↓↓↓

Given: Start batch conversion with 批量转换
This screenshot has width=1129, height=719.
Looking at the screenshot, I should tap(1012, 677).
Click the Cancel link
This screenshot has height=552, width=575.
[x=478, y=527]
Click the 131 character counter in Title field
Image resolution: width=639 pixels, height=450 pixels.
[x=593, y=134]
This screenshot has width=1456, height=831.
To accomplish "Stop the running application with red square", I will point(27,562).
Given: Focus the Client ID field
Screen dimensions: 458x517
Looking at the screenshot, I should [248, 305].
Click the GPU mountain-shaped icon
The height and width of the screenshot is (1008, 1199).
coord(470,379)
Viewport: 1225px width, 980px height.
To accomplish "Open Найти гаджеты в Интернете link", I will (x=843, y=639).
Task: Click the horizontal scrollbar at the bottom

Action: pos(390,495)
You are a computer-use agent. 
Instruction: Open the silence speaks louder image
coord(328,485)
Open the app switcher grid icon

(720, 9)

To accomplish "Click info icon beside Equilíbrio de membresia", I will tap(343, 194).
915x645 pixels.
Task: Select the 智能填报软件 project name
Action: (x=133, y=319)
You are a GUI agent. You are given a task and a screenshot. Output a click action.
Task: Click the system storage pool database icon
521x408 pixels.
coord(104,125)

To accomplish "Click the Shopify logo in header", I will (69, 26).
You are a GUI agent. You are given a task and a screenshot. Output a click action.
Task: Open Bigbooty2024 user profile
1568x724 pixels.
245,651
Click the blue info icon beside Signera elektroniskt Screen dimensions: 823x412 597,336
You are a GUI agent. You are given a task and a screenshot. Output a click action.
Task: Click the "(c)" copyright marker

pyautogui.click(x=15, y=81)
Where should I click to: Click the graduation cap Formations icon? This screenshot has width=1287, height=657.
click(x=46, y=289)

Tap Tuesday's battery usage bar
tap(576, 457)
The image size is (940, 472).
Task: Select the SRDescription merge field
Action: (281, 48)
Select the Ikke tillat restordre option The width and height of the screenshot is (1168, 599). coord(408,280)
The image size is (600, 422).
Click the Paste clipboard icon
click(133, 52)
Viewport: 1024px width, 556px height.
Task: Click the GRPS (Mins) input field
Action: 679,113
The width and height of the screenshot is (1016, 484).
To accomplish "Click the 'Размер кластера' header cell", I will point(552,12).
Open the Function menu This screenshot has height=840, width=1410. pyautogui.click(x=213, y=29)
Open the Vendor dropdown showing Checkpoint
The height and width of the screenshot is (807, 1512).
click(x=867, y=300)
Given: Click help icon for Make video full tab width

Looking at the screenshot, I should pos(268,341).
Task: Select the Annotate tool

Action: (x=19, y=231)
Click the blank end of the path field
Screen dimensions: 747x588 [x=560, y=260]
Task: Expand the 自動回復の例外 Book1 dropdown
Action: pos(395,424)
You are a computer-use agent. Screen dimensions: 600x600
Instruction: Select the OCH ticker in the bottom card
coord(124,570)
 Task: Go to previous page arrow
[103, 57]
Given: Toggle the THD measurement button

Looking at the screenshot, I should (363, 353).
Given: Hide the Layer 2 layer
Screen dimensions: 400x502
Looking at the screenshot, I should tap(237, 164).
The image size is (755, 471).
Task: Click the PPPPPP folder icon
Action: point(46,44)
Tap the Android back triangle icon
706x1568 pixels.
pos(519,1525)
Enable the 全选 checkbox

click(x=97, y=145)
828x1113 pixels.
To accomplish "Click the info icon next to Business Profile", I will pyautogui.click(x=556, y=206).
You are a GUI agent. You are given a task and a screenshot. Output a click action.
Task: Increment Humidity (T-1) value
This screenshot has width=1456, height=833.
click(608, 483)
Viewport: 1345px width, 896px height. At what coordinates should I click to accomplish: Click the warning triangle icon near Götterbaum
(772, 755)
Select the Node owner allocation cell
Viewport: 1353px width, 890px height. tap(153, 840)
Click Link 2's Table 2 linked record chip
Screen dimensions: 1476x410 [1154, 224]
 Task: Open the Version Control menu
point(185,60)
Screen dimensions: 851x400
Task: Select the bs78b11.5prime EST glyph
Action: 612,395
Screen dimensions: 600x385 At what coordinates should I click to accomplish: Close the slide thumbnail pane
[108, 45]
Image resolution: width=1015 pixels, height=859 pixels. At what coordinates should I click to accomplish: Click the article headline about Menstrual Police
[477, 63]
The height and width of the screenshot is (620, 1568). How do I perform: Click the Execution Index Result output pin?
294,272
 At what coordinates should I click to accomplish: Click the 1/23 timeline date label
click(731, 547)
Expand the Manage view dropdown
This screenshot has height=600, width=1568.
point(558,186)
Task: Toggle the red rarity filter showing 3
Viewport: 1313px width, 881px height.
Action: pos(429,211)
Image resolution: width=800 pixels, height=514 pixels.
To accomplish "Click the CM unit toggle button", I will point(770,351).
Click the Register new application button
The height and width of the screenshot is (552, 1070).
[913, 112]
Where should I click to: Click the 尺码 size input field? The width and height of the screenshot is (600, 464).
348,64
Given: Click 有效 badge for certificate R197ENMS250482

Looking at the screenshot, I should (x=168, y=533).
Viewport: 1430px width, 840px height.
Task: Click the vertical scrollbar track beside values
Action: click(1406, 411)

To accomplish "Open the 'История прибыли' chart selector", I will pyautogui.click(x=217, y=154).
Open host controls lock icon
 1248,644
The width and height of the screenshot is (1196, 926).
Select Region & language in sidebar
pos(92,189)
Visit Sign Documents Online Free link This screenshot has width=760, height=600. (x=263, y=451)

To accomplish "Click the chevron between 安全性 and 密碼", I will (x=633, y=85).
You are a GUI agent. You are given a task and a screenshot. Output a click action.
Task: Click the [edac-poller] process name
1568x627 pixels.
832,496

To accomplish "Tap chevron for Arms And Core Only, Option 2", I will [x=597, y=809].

↑↑↑

PROMPT: Here the output must be the lines above from the line with "Given: Click 有效" to the line with "Visit Sign Documents", both included, duplicated word for word and nothing else.

SOLUTION:
Given: Click 有效 badge for certificate R197ENMS250482

Looking at the screenshot, I should (x=168, y=533).
Viewport: 1430px width, 840px height.
Task: Click the vertical scrollbar track beside values
Action: click(1406, 411)

To accomplish "Open the 'История прибыли' chart selector", I will pyautogui.click(x=217, y=154).
Open host controls lock icon
 1248,644
The width and height of the screenshot is (1196, 926).
Select Region & language in sidebar
pos(92,189)
Visit Sign Documents Online Free link This screenshot has width=760, height=600. (x=263, y=451)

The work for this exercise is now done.